**TASK DESCRIPTION:** Convert the items below into a Markdown table with the columns Row and Line text. Number each non-blank line in order and skip the blank ones.

Element lookup records:

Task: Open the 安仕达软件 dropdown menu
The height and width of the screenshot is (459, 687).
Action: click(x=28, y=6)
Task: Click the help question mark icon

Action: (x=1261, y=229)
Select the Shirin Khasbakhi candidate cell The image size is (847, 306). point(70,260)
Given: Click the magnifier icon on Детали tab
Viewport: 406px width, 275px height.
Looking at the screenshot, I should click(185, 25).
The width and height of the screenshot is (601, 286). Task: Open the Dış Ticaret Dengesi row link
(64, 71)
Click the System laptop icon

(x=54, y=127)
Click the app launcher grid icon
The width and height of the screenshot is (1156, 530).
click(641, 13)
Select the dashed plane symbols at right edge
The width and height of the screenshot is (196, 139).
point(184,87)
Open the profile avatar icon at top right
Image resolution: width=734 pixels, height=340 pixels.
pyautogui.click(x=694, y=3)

**RESPONSE FOR THIS EXERCISE:**
| Row | Line text |
|---|---|
| 1 | Task: Open the 安仕达软件 dropdown menu |
| 2 | The height and width of the screenshot is (459, 687). |
| 3 | Action: click(x=28, y=6) |
| 4 | Task: Click the help question mark icon |
| 5 | Action: (x=1261, y=229) |
| 6 | Select the Shirin Khasbakhi candidate cell The image size is (847, 306). point(70,260) |
| 7 | Given: Click the magnifier icon on Детали tab |
| 8 | Viewport: 406px width, 275px height. |
| 9 | Looking at the screenshot, I should click(185, 25). |
| 10 | The width and height of the screenshot is (601, 286). Task: Open the Dış Ticaret Dengesi row link |
| 11 | (64, 71) |
| 12 | Click the System laptop icon |
| 13 | (x=54, y=127) |
| 14 | Click the app launcher grid icon |
| 15 | The width and height of the screenshot is (1156, 530). |
| 16 | click(641, 13) |
| 17 | Select the dashed plane symbols at right edge |
| 18 | The width and height of the screenshot is (196, 139). |
| 19 | point(184,87) |
| 20 | Open the profile avatar icon at top right |
| 21 | Image resolution: width=734 pixels, height=340 pixels. |
| 22 | pyautogui.click(x=694, y=3) |